#### DOCUMENT SEGMENT
------------------------------------

Data is transferred to/from the memory in a burst. A data burst leverages the open row-buffer and a large burst amortizes the cost of the row activation. The size of the burst (measured in number of clock cycles) is denoted BL. This data transfer takes a fixed time of  $BL \times t_{CK}$ .

The queue delay at this stage is given by:

$$QD_{Data} = \frac{1}{2\mu_{data}} \frac{\rho_{data}}{(1 - \rho_{data})} \tag{3}$$

where  $\mu_{data} = \frac{1}{BL \times t_{CK}}$  and  $\rho_{data} = \frac{\lambda}{\mu_{data}}$ .

## 2.2.5 Estimation of Workload Characteristics

The four workload characteristics ( $\lambda$ , R, B, S) are estimated from a time-annotated trace of memory requests issued by the last-level cache (*LLSC* in our case). Details of these estimations and their accuracy are presented in [7].

#### 2.2.6 ANATOMY Summary

The *ANATOMY* performance model provides an estimate of average latency and peak bandwidth as a function of the memory technology, memory organization and workload characteristics. The average latency is given by:

$$Lat_{Avg} = \frac{1}{\mu_{Cmd\_Bus}} + QD_{Cmd\_Bus}$$
$$+ \frac{1}{\mu_{bank}} + QD_{Bank}$$
$$+ \frac{1}{\mu_{data}} + QD_{Data} \qquad (4)$$

The peak bandwidth achievable by the memory system (per controller) is limited by the smallest of the three service stages and is given by:

$$Peak\_BW = min\left(\mu_{Cmd\_Bus}, N * \mu_{bank}, \mu_{data}\right)$$
(5)

------------------------------------

#### WHAT TO DO
A. Reproduce the passage of the ANATOMY memory model excerpt that begins at the words "## 2.2.5 Estimation" and ends after the words "presented in [7].".
B. List the four workload characteristics that the ANATOMY memory model excerpt says are estimated from a time-annotated trace of memory requests.
C. Go on with the ANATOMY memory model excerpt, starting after its final line.

#### DATA
------------------------------------

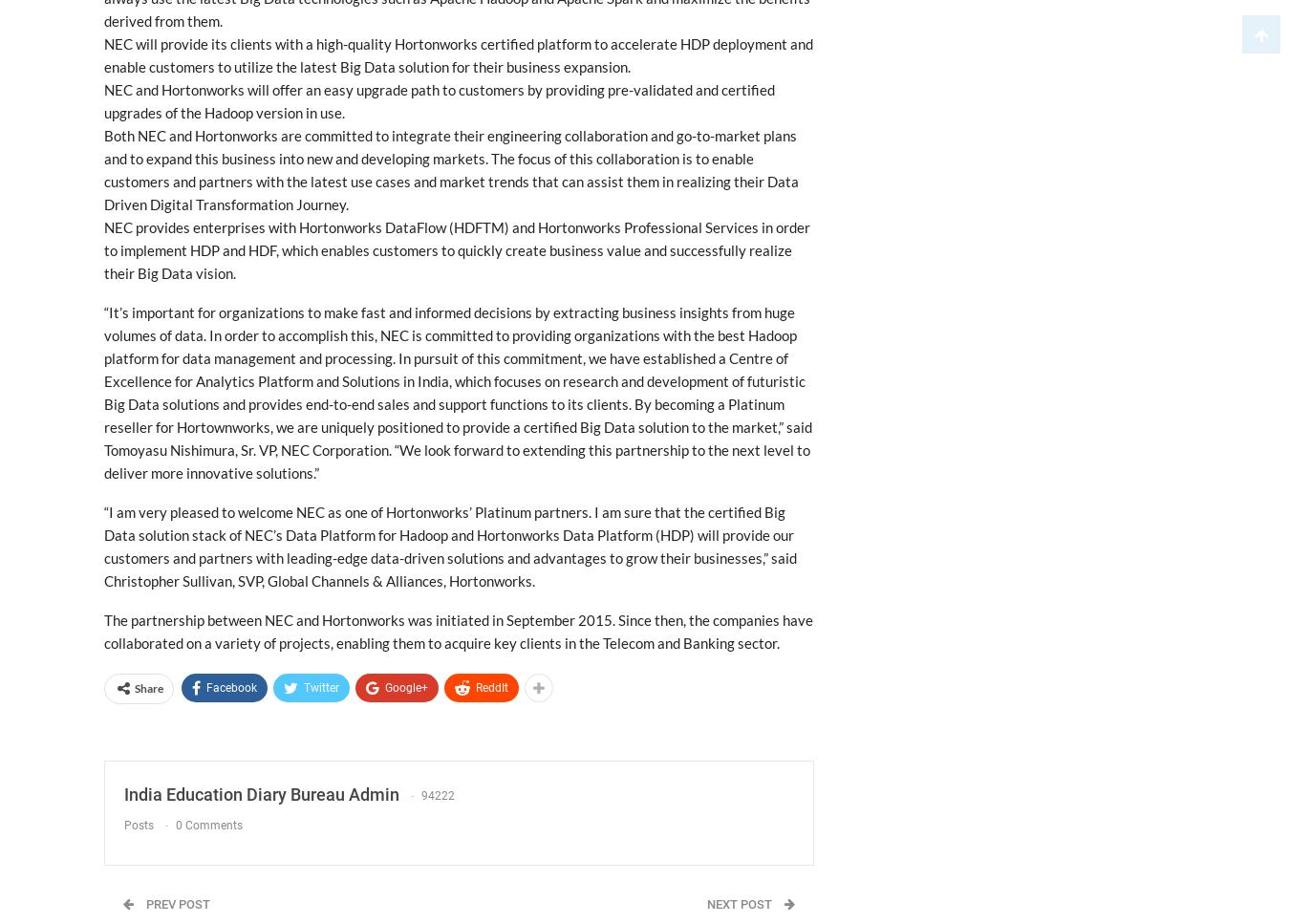 Image resolution: width=1290 pixels, height=924 pixels. What do you see at coordinates (457, 391) in the screenshot?
I see `'“It’s important for organizations to make fast and informed decisions by extracting business insights from huge volumes of data. In order to accomplish this, NEC is committed to providing organizations with the best Hadoop platform for data management and processing. In pursuit of this commitment, we have established a Centre of Excellence for Analytics Platform and Solutions in India, which focuses on research and development of futuristic Big Data solutions and provides end-to-end sales and support functions to its clients. By becoming a Platinum reseller for Hortownworks, we are uniquely positioned to provide a certified Big Data solution to the market,” said Tomoyasu Nishimura, Sr. VP, NEC Corporation. “We look forward to extending this partnership to the next level to deliver more innovative solutions.”'` at bounding box center [457, 391].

------------------------------------

#### REPLIES
A.
## 2.2.5 Estimation of Workload Characteristics

The four workload characteristics ( $\lambda$ , R, B, S) are estimated from a time-annotated trace of memory requests issued by the last-level cache (*LLSC* in our case). Details of these estimations and their accuracy are presented in [7].

B. λ, R, B, S

C.
The model was validated against detailed simulations of 4-, 8and 16-core workloads with average errors of 8.1%, 4.1%, 9.7%respectively.



Figure 4: *ANATOMY* augmented with the Tag Cache/Predictor (*Tag-Pred*) Server

## 3. MODEL

Our model is based on the ANATOMY performance model. We first present the construction of the DRAM Cache model that provides an analytical estimation of latency seen at the *LLSC*. This model covers both the *Tags-In-SRAM* and the *Tags-In-DRAM* organizations. Next, we extend the model to achieve optimal latency by bypassing a fraction of DRAM Cache accesses.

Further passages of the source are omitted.